*** Opening of GIVEN PASSAGE ***

Monday, July 25, 2005

Distant Grievances

Reuel Marc Gerecht writes in the Weekly Standard:
Europe's radical-mosque practitioners can appear, mutatis mutandis, like a Muslim version of the hard-core intellectuals and laborers behind the aggrieved but proud Scottish National party in its salad days. These young men are often Sunni versions of the Iranian radicals who gathered around the jumbled, deeply contradictory, religious left-wing ideas of Ali Shariati, one of the intellectual fathers of Ayatollah Ruhollah Khomeini's "red-mullah" revolution of 1979, and the French-educated ex-Communist Jalal Al-e Ahmad, who became in the 1960s perhaps the most famous theoretician of Muslim alienation in the Western world.

...

The thousands of Iranians who gleefully went to their deaths in suicidal missions against the Iraqis in the 1980-88 Iran-Iraq war did so in part, as the Franco-Iranian scholar Farhad Khosrakhavar has written, because the "liberty to die as a martyr served to maintain the phantasm of revolutionary possibilities. Death is both the ultimate expression of a very Western idea of individual freedom and self-creation and a very Islamic conception of self-abnegation before God's will. Talk to young radical Muslims in Europe--young men who in all probability have no desire whatsoever to kill themselves or others for any cause--and you can often nevertheless find an appreciation of the idea of martyrdom almost identical to the Iranian death-wish of yesteryear. In the last three centuries, Europe has given birth and nourishment to most of mankind's most radical causes. It shouldn't be that surprising to imagine that Europe could nurture Islamic militancy on its own soil."

*** Close of GIVEN PASSAGE ***

### DESCRIPTION OF THE TASK
According to the passage on radical Muslims in Europe, why should it not be surprising that Europe could nurture Islamic militancy on its own soil? Answer in one to three sentences. The items that follow have no connection to the passage on radical Muslims in Europe.

*** Opening of PROVIDED DATA ***

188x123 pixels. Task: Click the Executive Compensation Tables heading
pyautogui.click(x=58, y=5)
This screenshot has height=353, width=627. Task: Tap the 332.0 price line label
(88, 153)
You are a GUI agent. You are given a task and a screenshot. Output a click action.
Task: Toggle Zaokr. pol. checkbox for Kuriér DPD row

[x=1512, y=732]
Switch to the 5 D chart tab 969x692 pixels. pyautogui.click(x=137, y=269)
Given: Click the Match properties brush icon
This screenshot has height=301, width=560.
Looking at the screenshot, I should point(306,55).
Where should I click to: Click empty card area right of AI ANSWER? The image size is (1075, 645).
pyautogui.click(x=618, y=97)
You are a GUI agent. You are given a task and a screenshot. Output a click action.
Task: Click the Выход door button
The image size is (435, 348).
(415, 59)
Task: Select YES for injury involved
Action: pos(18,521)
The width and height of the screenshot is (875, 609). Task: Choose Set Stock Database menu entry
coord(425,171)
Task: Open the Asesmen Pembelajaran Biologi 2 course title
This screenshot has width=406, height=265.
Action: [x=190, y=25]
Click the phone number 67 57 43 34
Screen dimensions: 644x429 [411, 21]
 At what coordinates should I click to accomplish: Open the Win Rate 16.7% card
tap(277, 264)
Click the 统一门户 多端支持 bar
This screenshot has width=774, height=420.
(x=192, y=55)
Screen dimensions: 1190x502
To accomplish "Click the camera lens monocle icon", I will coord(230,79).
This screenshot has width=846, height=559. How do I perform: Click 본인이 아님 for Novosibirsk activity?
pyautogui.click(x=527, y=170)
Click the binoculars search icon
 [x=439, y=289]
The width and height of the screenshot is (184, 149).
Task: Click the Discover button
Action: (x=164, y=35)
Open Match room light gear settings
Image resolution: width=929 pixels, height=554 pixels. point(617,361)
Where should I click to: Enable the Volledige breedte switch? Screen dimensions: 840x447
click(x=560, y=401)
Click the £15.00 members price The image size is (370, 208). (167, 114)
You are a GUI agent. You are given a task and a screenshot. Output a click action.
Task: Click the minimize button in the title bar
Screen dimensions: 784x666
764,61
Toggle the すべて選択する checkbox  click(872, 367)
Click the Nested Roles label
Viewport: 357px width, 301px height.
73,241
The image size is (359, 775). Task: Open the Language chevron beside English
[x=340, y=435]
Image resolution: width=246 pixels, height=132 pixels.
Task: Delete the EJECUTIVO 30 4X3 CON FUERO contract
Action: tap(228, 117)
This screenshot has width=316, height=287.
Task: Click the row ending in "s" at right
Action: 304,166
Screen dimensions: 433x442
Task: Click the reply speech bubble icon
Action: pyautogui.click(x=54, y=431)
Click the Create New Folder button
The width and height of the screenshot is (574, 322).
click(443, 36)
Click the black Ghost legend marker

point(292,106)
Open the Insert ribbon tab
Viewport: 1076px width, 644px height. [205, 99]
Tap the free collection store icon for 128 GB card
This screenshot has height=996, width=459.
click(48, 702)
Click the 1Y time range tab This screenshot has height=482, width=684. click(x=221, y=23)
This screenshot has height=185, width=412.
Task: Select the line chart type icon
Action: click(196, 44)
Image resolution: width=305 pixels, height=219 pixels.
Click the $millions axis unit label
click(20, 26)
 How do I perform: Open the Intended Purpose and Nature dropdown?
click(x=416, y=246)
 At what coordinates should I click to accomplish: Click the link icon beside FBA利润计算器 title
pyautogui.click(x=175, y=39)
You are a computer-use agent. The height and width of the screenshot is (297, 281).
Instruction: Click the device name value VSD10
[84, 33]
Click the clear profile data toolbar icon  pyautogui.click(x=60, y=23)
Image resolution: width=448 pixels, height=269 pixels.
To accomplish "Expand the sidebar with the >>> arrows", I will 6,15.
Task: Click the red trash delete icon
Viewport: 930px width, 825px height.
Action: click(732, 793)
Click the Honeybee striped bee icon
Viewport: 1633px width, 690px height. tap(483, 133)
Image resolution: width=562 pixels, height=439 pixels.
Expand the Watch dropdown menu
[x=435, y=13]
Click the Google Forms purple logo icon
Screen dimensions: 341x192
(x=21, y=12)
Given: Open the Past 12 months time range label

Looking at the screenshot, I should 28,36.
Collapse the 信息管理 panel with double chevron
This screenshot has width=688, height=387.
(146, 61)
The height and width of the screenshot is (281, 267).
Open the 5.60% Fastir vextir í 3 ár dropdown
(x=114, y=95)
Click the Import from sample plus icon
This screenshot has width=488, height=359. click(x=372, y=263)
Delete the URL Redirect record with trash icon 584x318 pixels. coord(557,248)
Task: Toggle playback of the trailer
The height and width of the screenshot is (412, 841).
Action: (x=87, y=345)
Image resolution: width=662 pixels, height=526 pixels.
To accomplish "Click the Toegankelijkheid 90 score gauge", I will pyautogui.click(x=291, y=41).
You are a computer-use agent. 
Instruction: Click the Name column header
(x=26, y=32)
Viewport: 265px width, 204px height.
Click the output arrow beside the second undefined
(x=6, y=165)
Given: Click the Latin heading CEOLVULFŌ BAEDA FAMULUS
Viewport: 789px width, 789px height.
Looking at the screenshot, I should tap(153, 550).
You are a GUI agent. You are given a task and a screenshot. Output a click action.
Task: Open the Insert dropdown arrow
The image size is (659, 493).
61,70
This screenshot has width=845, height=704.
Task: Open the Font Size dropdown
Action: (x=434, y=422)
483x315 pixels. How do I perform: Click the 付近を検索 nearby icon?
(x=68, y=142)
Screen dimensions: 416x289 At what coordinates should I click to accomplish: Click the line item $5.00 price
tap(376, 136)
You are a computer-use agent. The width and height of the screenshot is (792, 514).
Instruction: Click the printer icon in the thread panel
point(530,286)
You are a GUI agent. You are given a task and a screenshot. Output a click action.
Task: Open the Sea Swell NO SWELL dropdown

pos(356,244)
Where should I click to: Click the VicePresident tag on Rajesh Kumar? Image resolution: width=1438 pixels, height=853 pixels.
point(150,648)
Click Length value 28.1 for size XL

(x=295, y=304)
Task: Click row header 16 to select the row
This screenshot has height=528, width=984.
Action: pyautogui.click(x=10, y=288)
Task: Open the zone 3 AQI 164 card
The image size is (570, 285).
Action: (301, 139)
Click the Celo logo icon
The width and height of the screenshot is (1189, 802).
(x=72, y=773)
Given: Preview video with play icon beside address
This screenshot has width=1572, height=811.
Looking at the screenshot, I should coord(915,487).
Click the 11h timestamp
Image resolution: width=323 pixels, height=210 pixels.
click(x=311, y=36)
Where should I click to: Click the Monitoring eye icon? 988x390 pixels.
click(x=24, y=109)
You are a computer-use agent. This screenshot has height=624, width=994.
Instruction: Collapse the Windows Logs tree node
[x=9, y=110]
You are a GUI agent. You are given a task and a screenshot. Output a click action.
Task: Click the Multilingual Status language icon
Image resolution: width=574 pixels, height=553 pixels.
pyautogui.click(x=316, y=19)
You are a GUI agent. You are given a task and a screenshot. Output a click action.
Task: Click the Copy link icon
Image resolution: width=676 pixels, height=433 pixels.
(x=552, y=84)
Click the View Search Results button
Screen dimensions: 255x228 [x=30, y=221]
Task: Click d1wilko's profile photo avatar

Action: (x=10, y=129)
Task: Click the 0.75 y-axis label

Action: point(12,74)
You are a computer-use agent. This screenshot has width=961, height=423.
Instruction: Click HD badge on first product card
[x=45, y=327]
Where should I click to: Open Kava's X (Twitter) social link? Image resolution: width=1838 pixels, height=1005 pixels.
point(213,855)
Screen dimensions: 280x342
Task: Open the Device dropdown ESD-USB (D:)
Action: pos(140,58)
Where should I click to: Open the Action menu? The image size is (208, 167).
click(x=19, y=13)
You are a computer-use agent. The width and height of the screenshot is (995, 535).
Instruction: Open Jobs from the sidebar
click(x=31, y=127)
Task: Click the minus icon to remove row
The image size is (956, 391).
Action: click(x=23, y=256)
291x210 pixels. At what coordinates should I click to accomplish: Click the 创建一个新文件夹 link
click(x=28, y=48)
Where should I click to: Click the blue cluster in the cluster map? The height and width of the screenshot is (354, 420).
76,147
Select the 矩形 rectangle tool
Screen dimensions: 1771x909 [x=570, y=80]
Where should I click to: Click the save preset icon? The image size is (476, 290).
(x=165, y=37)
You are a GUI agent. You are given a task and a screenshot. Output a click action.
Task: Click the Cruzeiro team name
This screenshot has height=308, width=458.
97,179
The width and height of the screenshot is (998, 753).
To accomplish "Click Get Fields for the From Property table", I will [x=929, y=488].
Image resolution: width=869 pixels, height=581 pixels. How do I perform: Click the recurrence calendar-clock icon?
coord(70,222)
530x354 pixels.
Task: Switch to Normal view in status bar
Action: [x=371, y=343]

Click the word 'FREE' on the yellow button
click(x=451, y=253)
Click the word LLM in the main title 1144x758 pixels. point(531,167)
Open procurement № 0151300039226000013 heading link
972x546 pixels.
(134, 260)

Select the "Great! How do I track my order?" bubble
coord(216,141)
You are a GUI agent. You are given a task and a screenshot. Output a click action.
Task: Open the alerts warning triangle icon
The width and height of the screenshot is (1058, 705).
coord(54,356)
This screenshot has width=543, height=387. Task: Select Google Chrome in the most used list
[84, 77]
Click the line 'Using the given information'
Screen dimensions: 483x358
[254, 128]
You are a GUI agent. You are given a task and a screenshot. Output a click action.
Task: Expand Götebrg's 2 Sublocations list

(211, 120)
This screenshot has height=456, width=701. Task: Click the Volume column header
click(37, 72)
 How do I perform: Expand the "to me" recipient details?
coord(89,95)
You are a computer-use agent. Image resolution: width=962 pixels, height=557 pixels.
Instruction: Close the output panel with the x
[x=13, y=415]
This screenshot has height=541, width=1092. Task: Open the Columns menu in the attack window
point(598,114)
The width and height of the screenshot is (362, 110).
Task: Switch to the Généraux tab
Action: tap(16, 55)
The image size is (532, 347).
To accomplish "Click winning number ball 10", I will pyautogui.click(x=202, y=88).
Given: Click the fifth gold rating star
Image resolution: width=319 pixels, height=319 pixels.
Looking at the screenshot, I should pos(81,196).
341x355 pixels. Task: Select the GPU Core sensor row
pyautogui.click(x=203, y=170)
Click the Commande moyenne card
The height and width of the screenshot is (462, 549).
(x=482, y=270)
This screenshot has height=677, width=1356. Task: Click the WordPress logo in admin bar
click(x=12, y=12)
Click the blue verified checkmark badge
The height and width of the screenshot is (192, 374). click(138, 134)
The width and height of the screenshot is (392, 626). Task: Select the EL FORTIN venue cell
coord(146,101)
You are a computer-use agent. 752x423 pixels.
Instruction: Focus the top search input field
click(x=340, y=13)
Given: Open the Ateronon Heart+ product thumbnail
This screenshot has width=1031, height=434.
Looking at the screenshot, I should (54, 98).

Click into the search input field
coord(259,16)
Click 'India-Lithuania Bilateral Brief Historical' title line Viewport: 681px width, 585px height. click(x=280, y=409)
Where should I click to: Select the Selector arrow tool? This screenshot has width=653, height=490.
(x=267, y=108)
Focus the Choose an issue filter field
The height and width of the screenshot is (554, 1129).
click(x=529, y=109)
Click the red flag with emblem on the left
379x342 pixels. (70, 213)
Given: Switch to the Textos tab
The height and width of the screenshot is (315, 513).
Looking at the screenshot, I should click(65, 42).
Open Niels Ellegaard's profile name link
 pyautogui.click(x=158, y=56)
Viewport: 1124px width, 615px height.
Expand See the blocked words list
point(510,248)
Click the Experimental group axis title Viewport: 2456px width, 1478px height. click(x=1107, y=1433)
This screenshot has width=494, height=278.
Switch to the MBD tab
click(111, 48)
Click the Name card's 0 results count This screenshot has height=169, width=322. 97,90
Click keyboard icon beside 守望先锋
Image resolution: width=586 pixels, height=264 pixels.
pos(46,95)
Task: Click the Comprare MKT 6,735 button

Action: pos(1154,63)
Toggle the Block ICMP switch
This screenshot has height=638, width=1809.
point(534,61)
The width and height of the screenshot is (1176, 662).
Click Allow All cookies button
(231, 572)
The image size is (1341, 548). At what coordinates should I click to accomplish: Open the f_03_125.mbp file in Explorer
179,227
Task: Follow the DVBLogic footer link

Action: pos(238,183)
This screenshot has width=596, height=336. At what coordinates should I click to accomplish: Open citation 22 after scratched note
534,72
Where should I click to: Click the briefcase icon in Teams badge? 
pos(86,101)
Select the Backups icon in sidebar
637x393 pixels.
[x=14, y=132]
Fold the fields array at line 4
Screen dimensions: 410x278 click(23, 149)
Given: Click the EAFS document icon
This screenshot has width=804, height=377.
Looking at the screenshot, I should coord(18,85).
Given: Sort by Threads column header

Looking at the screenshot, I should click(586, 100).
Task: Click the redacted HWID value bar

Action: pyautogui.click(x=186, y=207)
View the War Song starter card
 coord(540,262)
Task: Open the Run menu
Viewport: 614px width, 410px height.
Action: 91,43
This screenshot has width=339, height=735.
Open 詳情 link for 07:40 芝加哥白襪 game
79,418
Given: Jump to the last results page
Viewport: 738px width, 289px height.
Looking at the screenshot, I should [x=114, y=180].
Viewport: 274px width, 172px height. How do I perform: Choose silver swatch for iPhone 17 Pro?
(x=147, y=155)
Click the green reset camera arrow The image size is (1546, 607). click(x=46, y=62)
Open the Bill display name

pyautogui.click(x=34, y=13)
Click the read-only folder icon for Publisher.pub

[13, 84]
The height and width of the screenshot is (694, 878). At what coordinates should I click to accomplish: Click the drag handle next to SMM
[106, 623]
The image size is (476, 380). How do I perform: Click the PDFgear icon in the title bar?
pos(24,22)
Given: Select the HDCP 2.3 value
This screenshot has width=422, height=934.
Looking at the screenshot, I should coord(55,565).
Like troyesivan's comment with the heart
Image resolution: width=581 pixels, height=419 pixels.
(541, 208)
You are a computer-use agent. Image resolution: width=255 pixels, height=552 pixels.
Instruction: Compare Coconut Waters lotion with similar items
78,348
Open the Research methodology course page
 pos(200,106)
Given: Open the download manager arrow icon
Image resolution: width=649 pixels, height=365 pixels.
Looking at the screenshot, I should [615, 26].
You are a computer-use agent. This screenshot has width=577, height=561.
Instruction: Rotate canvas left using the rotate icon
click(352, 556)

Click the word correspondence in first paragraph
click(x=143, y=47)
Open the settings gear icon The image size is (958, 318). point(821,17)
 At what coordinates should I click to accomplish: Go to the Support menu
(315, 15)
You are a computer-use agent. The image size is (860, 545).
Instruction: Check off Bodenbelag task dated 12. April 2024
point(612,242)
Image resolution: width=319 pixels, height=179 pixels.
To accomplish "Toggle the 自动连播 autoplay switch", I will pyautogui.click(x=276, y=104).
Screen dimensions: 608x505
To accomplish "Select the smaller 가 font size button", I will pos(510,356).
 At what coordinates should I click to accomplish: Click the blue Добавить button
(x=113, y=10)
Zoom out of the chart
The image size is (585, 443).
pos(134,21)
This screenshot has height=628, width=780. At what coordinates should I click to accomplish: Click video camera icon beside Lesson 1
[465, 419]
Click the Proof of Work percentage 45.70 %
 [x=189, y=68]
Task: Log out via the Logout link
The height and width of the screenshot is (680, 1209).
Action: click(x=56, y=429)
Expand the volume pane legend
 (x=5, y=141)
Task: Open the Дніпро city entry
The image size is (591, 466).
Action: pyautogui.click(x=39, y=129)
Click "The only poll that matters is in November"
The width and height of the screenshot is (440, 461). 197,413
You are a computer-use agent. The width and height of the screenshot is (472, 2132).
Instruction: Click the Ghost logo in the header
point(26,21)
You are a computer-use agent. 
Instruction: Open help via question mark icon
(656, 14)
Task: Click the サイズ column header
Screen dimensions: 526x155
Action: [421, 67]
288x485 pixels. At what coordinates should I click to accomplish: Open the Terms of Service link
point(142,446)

*** Close of PROVIDED DATA ***

### WRITTEN SOLUTION
It should not be surprising because, in the last three centuries, Europe has given birth and nourishment to most of mankind's most radical causes.